The only positive thing I can say about Laid to Rest is that it employed several people during a down economy.  This is one of the most pointless, uninspired, poorly executed horror movies I’ve seen in quite some time—I’m talking Hatchet 2 pointless.

In an effort to fully describe what went wrong here, I’m going to spoil the plot rotten.  So if your self-esteem is low enough that you might consider watching Laid to Rest, I suggest looking away.

The movie begins with The Girl (Bobbi Sue Luther) waking up in a sealed casket; it’s supposed to be sealed, anyway—she can’t get out, yet there’s a band of orange light falling across her face from the room the casket is in.  See?  Problems at minute two.

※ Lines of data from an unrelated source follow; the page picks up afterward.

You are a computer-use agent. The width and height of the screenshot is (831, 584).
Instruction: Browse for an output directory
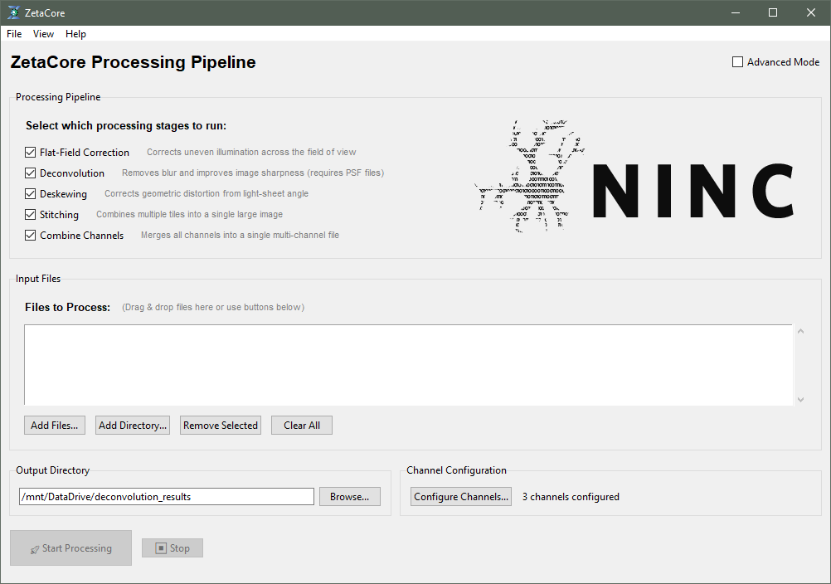[349, 497]
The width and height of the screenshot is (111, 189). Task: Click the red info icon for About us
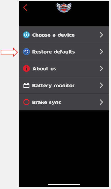(26, 68)
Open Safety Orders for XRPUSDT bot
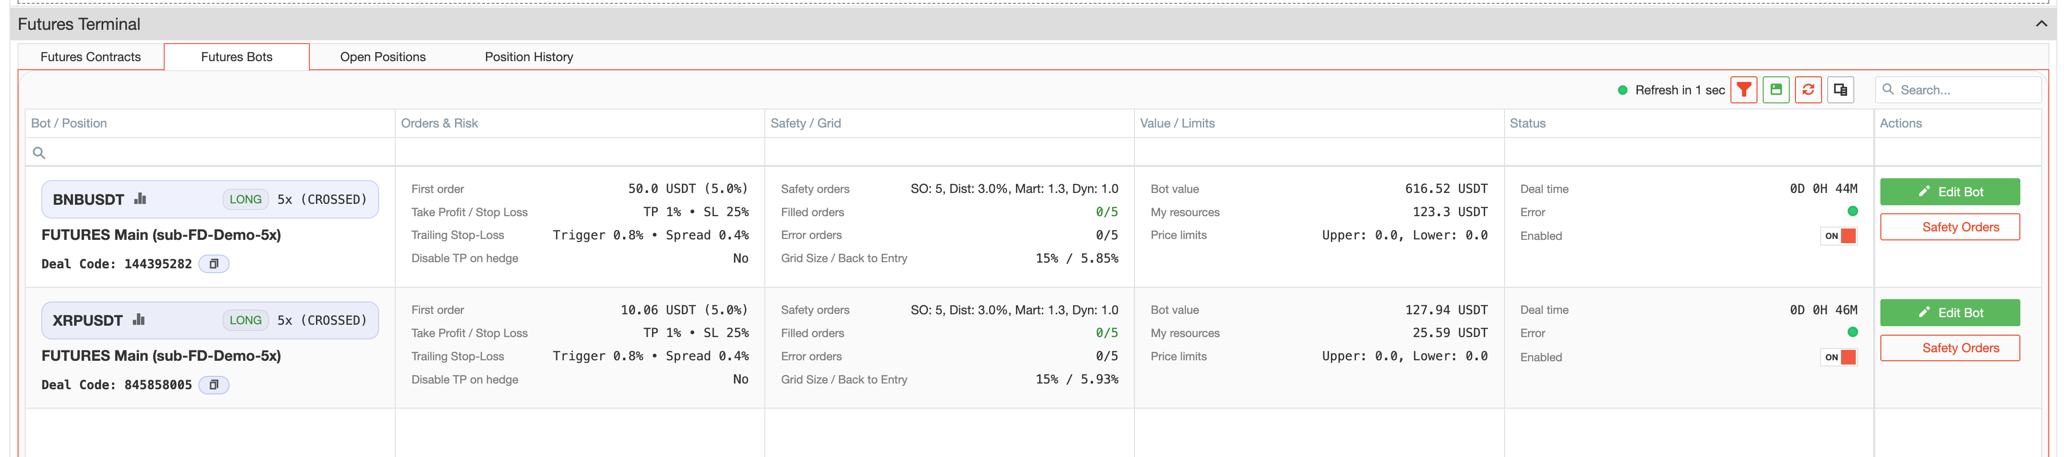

The Girl escapes and finds herself in a funeral home being stalked by a killer dressed in a black suit with a camcorder mounted to his shoulder.  He also sports a facemask that looks like an exaggerated chrome skull (actually, it looks like someone lopped the ears off Donnie Darko’s Frank the Bunny costume and stuck it on a European drug lord’s bald henchman).  Chrome Skull (Nick Principe) hacks up the kindly old caretaker who tries to help The Girl, and pursues her to the remote home of Tucker (Kevin Gage) and Cindy (Lena Headey).

They couple realizes immediately that something is wrong with The Girl; she has no memory and speaks in jumbled, simplistic sentences (calling the casket a “dead box”, for example) and is bleeding from the back of the head.  Tucker and Cindy plan to get The Girl to the police in the morning with the help of Cindy’s brother Johnny (Johnathon Schaech)—who, unlike his sister, has a full tank of gas in his truck and a working phone.

This idea works for about ten minutes, before Chrome Skull shows up and mutilates Cindy with his giant, serrated knives.  Tucker and The Girl jump in the truck—which, remember, has very little gas—and drive off to find help.  Right after they split, Johnny and his girlfriend Jamie (Jana Kramer) show up for the sole purpose of being killed off in gruesome fashion; we’re treated to yet another “surprise” scene where someone is almost imperceptibly slashed across the belly, only to realize that their last act on earth will be trying to stuff intestines back inside their body.

The rest of the film sees Tucker and The Girl running from Chrome Skull, stopping for no reason at various remote locations so that they can be terrorized.  Along the way, they pick up Steven (Sean Whalen), a computer nerd who helps them dig up information on Chromeskull’s nationwide kidnapping/killing spree.  Their journey of terror leads back to the funeral home, a body-strewn barn a few yards away, and, finally, a gas station run by the single-dumbest clerk ever to grace the silver screen.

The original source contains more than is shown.